Contractile activation in myotomes from developing larvae of Xenopus laevis.

Contractile activation in response to application of different perfusing solutions was observed in developing myotomes from larvae of Xenopus laevis. Contractures resulted from treatment with isotonic solutions containing high K+ concentrations in myotomes from embryos from stage 24 onwards. These developed over 5-10 s and inactivated over 20-30 s. Contractures persisted in curarized preparations. The applied K+ concentrations at the estimated mechanical threshold in embryos at stages 26 and 34 were about 30 and 20 mM respectively. Maximum activity was achieved at K+ concentrations of 78 and 48 mM respectively. The lyotropic ion thiocyanate (10 mM) potentiated K+ contractures, and shifted the threshold K+ concentration to lower values. Contractures persisted in the presence of 3 mM-Mn2+ and in Ca2+-free solutions, with unaltered mechanical thresholds. K+ contractures were reversibly abolished by 2 mM-tetracaine. Comparisons of resting potentials in 3 and 20 mM-K+ confirmed that the resting potential remained sensitive to external K+ concentration, whether in control, tetracaine-containing, or low-Ca2+ bathing solutions. Caffeine (10-20 mM) caused sustained contractures from stage 24 onwards.
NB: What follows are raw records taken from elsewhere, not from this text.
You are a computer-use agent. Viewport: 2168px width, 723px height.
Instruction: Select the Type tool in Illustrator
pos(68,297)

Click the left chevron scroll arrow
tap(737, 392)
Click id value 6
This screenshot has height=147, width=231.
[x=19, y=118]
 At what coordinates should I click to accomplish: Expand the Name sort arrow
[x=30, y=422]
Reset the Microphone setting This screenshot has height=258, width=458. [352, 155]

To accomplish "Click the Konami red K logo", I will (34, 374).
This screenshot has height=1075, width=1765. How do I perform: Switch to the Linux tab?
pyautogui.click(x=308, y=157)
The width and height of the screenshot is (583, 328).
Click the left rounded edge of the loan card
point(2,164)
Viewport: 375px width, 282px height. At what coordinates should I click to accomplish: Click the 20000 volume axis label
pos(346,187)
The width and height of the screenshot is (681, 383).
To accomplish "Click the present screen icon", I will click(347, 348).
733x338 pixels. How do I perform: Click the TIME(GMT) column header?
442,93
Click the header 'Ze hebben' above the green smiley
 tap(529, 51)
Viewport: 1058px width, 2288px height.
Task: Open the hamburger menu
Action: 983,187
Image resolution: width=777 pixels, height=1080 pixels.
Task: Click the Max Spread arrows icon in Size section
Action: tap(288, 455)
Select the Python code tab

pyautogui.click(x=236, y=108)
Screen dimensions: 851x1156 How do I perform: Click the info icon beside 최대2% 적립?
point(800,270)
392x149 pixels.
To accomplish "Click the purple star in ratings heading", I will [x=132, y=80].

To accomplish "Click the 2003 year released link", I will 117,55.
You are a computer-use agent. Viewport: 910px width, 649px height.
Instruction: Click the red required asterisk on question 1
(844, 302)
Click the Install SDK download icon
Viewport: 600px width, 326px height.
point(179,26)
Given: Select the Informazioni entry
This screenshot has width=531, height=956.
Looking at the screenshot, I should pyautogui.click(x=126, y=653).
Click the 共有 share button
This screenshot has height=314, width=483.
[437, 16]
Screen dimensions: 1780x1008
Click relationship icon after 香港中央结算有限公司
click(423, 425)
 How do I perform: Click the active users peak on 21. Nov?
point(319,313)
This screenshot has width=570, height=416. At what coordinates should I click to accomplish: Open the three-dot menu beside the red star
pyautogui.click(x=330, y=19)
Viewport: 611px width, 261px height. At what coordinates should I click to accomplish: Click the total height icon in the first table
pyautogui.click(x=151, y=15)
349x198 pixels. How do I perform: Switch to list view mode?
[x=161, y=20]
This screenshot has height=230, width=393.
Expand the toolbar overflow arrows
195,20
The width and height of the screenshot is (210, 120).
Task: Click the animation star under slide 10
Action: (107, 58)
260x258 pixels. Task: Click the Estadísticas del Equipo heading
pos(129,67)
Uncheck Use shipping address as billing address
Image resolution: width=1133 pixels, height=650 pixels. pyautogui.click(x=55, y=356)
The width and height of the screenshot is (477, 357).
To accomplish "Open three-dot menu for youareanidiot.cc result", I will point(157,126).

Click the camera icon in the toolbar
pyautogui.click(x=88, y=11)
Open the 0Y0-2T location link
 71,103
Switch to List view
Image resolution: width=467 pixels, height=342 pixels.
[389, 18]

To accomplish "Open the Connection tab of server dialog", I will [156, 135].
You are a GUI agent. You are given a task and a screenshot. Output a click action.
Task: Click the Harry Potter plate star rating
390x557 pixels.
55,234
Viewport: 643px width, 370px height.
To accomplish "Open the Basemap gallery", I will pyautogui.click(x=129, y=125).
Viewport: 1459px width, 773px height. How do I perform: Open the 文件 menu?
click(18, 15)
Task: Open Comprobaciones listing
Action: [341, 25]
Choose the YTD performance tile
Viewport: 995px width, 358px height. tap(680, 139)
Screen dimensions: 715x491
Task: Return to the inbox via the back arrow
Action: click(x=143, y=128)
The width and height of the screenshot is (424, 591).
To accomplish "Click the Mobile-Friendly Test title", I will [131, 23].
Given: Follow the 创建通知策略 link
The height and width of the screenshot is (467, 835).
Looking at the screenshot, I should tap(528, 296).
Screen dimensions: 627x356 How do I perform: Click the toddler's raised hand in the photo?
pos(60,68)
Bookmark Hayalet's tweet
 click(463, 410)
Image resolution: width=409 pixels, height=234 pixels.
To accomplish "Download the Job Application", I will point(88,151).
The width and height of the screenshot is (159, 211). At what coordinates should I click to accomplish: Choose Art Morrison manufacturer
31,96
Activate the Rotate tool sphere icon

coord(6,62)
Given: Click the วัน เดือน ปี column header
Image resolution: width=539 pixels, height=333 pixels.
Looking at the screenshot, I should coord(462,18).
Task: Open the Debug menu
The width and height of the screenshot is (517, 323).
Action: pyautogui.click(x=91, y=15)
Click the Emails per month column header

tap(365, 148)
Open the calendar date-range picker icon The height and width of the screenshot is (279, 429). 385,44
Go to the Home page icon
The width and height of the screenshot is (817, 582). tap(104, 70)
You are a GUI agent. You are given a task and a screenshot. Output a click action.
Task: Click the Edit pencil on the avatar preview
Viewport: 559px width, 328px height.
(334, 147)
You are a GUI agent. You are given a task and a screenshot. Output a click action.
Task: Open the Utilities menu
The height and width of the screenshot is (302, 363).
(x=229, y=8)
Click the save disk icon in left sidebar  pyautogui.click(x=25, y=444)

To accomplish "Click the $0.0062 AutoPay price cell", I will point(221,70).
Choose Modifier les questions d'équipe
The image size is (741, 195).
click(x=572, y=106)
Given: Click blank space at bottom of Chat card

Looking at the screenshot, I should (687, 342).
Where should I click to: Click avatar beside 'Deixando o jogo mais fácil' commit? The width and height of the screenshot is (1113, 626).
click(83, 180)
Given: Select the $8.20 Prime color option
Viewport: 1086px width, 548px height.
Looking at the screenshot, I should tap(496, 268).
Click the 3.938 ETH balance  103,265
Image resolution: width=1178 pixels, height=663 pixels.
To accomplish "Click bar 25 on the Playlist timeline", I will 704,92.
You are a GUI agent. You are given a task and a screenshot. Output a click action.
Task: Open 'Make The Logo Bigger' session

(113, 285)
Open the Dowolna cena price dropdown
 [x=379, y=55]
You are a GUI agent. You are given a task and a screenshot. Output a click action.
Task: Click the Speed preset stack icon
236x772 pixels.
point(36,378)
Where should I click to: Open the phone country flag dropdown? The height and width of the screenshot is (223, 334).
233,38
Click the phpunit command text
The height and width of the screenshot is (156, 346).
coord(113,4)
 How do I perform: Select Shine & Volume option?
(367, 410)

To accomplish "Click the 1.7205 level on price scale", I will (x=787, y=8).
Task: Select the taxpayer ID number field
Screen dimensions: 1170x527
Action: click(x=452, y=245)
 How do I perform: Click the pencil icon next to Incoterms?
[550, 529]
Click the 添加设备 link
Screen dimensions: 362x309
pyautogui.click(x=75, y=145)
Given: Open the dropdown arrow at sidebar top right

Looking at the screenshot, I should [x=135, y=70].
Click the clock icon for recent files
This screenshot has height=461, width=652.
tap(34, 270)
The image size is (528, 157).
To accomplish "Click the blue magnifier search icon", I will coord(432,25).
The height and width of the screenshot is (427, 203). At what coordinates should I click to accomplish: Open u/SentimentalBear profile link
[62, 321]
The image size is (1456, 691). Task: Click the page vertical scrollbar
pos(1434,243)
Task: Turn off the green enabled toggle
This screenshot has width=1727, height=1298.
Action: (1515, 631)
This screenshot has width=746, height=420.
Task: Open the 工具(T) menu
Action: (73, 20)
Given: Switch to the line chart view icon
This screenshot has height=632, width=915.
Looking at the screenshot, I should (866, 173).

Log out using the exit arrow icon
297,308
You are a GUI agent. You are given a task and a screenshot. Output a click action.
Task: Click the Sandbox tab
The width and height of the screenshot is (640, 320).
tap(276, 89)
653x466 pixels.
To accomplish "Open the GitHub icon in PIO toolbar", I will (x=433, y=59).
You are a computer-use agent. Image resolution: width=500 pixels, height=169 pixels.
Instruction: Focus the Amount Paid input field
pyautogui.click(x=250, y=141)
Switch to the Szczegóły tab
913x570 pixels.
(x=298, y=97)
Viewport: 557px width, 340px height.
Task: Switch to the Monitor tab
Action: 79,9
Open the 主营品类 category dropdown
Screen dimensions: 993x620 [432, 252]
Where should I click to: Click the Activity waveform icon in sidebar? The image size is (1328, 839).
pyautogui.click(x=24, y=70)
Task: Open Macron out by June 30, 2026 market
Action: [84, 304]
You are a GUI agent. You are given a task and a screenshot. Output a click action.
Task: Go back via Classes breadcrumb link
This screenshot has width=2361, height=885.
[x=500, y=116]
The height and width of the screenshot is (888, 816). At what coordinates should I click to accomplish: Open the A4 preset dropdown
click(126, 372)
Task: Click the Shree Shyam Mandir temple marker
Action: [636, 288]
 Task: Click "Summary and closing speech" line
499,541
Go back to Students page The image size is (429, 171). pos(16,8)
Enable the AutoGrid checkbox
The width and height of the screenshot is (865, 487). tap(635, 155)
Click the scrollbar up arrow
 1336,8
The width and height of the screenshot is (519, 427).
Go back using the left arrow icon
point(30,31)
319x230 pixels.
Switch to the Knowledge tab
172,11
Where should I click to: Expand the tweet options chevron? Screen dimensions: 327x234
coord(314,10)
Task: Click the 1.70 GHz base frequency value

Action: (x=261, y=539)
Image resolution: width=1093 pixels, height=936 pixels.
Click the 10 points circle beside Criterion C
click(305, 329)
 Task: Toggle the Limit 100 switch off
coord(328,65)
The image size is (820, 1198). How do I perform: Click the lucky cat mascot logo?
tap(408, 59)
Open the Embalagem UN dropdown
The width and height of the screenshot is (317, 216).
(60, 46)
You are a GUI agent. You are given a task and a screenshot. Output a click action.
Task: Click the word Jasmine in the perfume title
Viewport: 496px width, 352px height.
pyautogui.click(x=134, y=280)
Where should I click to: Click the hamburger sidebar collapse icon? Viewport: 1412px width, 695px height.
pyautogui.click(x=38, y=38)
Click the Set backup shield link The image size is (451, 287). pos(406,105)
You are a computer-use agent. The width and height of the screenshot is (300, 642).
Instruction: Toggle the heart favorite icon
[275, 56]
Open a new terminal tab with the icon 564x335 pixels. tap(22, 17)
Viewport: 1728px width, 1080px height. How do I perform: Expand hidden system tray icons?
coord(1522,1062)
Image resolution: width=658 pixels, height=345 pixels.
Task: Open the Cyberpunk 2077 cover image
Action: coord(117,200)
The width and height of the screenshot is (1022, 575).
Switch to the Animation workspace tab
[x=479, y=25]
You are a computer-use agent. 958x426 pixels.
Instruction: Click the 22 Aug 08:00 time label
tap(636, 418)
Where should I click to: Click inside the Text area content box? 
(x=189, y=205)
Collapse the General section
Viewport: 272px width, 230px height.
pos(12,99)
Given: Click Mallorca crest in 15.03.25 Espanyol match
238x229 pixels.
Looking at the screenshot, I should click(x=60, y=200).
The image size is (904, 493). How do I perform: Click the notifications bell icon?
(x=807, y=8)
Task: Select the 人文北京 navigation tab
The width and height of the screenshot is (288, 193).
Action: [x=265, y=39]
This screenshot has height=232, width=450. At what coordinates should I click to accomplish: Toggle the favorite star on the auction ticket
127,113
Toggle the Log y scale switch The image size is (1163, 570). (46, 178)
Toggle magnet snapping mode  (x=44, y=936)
Caffeine sensitivity was greatest at stages 26-28, then appeared to decline at stages 33-36. These observations suggest that mechanisms for excitation-contraction coupling develop in Xenopus embryos at the same time as do completed sarcomeres, close to stage 24. Activation of contraction then assumes the adult pattern, involving voltage-dependent release of the intracellular store of activator, independent of entry of extracellular Ca2+.